**Task brief**
Reproduce all of the items below verbatim, keeping every line unchanged.

**Data**
=-=-=
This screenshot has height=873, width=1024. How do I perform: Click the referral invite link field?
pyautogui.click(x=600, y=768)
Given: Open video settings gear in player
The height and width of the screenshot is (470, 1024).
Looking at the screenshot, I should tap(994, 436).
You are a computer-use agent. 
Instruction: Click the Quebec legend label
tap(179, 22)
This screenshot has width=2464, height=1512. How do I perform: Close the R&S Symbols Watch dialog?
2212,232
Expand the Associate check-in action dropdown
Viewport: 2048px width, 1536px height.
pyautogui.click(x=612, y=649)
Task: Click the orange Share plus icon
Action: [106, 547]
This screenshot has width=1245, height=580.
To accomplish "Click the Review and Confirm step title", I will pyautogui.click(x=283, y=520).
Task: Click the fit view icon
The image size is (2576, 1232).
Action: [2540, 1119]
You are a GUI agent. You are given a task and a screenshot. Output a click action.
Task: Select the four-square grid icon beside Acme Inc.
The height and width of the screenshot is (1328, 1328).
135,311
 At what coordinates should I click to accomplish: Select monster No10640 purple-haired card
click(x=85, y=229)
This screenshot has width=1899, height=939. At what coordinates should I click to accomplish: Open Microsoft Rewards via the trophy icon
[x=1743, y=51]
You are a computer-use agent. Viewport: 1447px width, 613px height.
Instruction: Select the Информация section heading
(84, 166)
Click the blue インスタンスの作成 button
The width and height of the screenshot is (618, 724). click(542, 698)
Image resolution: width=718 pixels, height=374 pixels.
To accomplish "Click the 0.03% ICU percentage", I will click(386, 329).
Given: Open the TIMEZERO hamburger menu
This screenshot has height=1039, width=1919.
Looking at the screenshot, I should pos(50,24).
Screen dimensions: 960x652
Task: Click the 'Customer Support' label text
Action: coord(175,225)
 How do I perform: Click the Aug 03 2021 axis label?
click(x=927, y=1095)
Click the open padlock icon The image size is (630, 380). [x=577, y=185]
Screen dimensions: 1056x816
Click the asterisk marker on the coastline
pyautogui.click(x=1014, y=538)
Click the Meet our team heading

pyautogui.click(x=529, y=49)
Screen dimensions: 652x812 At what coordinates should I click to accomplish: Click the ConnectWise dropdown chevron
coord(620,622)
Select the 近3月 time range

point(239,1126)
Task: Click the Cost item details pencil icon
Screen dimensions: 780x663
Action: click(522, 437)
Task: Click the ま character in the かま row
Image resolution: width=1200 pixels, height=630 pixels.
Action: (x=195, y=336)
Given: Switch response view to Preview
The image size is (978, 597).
=-=-=
**Response**
This screenshot has height=873, width=1024. How do I perform: Click the referral invite link field?
pyautogui.click(x=600, y=768)
Given: Open video settings gear in player
The height and width of the screenshot is (470, 1024).
Looking at the screenshot, I should tap(994, 436).
You are a computer-use agent. 
Instruction: Click the Quebec legend label
tap(179, 22)
This screenshot has width=2464, height=1512. How do I perform: Close the R&S Symbols Watch dialog?
2212,232
Expand the Associate check-in action dropdown
Viewport: 2048px width, 1536px height.
pyautogui.click(x=612, y=649)
Task: Click the orange Share plus icon
Action: [106, 547]
This screenshot has width=1245, height=580.
To accomplish "Click the Review and Confirm step title", I will pyautogui.click(x=283, y=520).
Task: Click the fit view icon
The image size is (2576, 1232).
Action: [2540, 1119]
You are a GUI agent. You are given a task and a screenshot. Output a click action.
Task: Select the four-square grid icon beside Acme Inc.
The height and width of the screenshot is (1328, 1328).
135,311
 At what coordinates should I click to accomplish: Select monster No10640 purple-haired card
click(x=85, y=229)
This screenshot has width=1899, height=939. At what coordinates should I click to accomplish: Open Microsoft Rewards via the trophy icon
[x=1743, y=51]
You are a computer-use agent. Viewport: 1447px width, 613px height.
Instruction: Select the Информация section heading
(84, 166)
Click the blue インスタンスの作成 button
The width and height of the screenshot is (618, 724). click(542, 698)
Image resolution: width=718 pixels, height=374 pixels.
To accomplish "Click the 0.03% ICU percentage", I will click(386, 329).
Given: Open the TIMEZERO hamburger menu
This screenshot has height=1039, width=1919.
Looking at the screenshot, I should pos(50,24).
Screen dimensions: 960x652
Task: Click the 'Customer Support' label text
Action: coord(175,225)
 How do I perform: Click the Aug 03 2021 axis label?
click(x=927, y=1095)
Click the open padlock icon The image size is (630, 380). [x=577, y=185]
Screen dimensions: 1056x816
Click the asterisk marker on the coastline
pyautogui.click(x=1014, y=538)
Click the Meet our team heading

pyautogui.click(x=529, y=49)
Screen dimensions: 652x812 At what coordinates should I click to accomplish: Click the ConnectWise dropdown chevron
coord(620,622)
Select the 近3月 time range

point(239,1126)
Task: Click the Cost item details pencil icon
Screen dimensions: 780x663
Action: click(522, 437)
Task: Click the ま character in the かま row
Image resolution: width=1200 pixels, height=630 pixels.
Action: (x=195, y=336)
Given: Switch response view to Preview
The image size is (978, 597).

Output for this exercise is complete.